Installing from Source

If you prefer to install from the source repository:

  1. Clone the repository:

    git clone https://github.com/binaryninja/arxa.git
    
  2. Change into the repository directory:

    cd arxa
    
  3. Install it in editable mode:

    pip install -e .
    

This way you can make changes to the source code and test them immediately.

Repository Structure and File Overview

arxa/
├── arxa/
│   ├── __init__.py             # Package version information.
│   ├── arxiv_utils.py          # Functions to search and retrieve arXiv papers.
│   ├── cli.py                # Command-line interface for generating reviews or starting the server.
│   ├── config.py             # Utilities for loading configuration from a YAML file.
│   ├── llm_backends.py       # Backend functions to interface with OpenAI, Anthropic, and Ollama APIs.
│   ├── pdf_utils.py          # PDF processing utilities: sanitizing filenames, downloading PDFs, extracting text.
│   ├── prompts.py            # Prompt templates used to instruct the language model.
│   ├── repo_utils.py         # Functions to extract and clone GitHub repository URLs from generated reviews.
│   ├── research_review.py    # Core functionality to generate a research review summary using an LLM.
│   └── server.py             # Use this to configure your own private arxa server.
└── __pycache__/               # Contains Python bytecode cache files.

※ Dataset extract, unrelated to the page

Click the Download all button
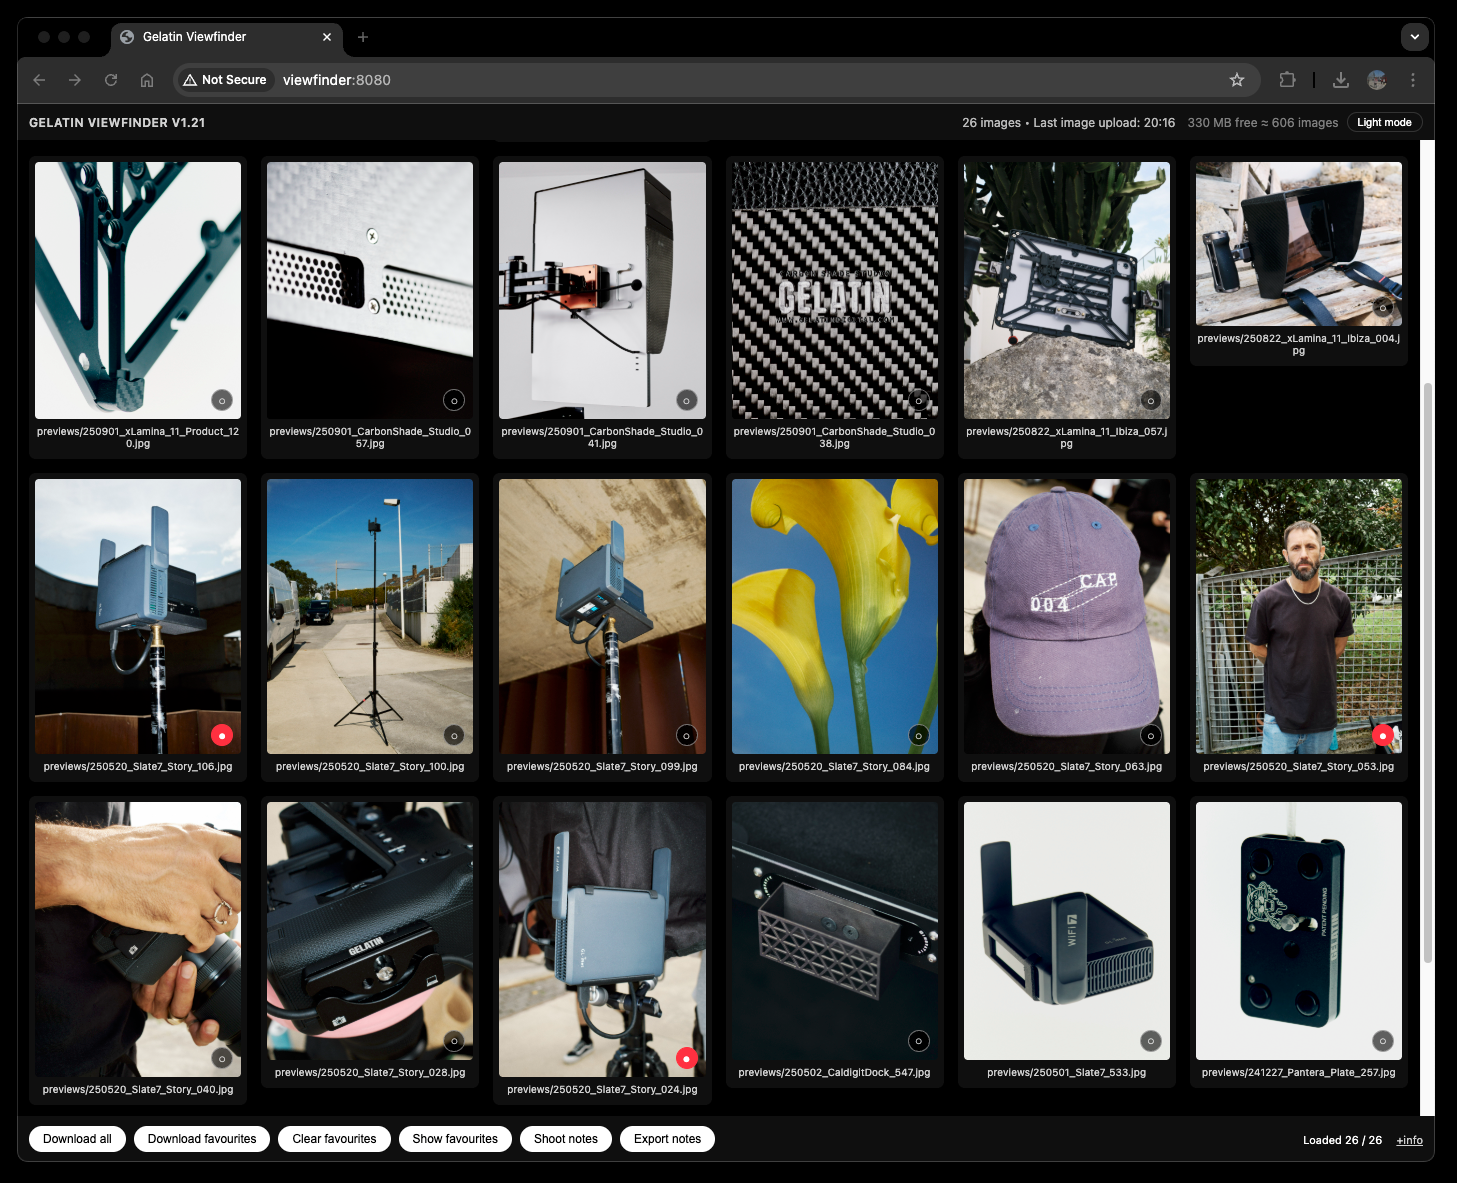The image size is (1457, 1183). [77, 1138]
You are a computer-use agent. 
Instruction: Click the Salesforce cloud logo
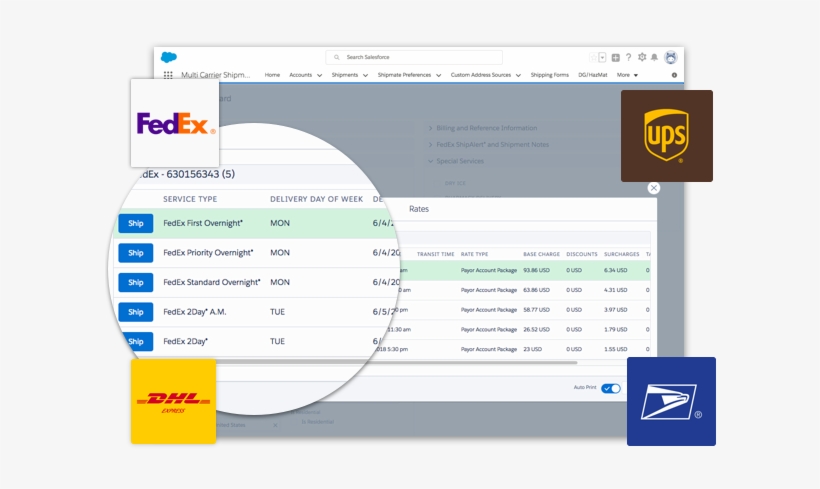pos(168,58)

Detailed File & Function Descriptions

arxa/arxiv_utils.py

  • Provides functions to interact with the arXiv API:
    • search_arxiv_by_author(author: str, max_results: int = 10): Searches for papers by author name.
    • search_arxiv_by_keyword(keyword: str, max_results: int = 10): Searches for papers by keyword in the title.
    • search_arxiv_by_id_list(id_list: list): Searches for papers given a list of arXiv IDs (handles batching if necessary).

arxa/cli.py

  • The entry point for the command-line interface.
  • Parses arguments and provides two main modes:
    • Server Mode: Starts the FastAPI server by using the --server flag. remember to set your own API key(s) in the config.yaml file.
    • Review Generation Mode: Accepts an arXiv ID (-aid) or local PDF file (-pdf) to generate a research review.
  • Other options include:
    • -o or --output: Specify output file for the generated review.
    • -p or --provider: Choose the LLM provider (default: api.arxa.ai" for community server, or use "anthropic", "openai"").
    • -m or --model: Specify model identifier/version, such as "o3-mini".
    • -g or --github: Enable GitHub cloning if a GitHub URL is detected in the generated review.
    • -c or --config: Path to a YAML configuration file.
    • --quiet: Disable rich output formatting.

Usage examples:

  • Generate a review from an arXiv ID:

    arxa -aid 2301.00123v1 -o review.md
    
  • Generate a review from a local PDF:

    arxa -pdf /path/to/paper.pdf
    
  • Generate a review using a specific provider and model:

    arxa -aid 2301.00123v1 -o review.md -p openai -m o3-mini
    
  • Start a private arxa server:

    arxa --server
    

arxa/config.py

  • Contains a helper function:
    • load_config(config_path: str = "config.yaml"): Loads configuration data from a YAML file. This file can specify defaults such as directories for papers and output.

arxa/llm_backends.py

  • Provides functions to interface with various LLM backends:
    • openai_generate(...): Uses OpenAI’s API (with rate limit handling via the tenacity library) to generate output.
    • anthropic_generate(...): Uses Anthropic’s API to generate completions with built-in retry logic.
    • ollama_generate(...): Interfaces with a local Ollama inference server.
    • truncate_text_to_token_limit(...): Truncates input text so that its token count does not exceed the specified maximum.
  • Custom exceptions (OpenAIAPIError, AnthropicAPIError, OllamaAPIError) handle backend-specific issues.

arxa/pdf_utils.py

  • PDF-related utility functions:
    • sanitize_filename(filename: str): Removes invalid characters from filenames.
    • download_pdf_from_arxiv(paper: arxiv.Result, output_path: str): Downloads a paper’s PDF to the specified path.
    • extract_text_from_pdf(pdf_path: str): Extracts text from a PDF using PyPDF2.

arxa/prompts.py

  • Contains prompt templates that guide the language model in generating the research review.
  • PROMPT_PREFIX: Instructions and initial context.
  • PROMPT_SUFFIX: A markdown template into which paper information is inserted.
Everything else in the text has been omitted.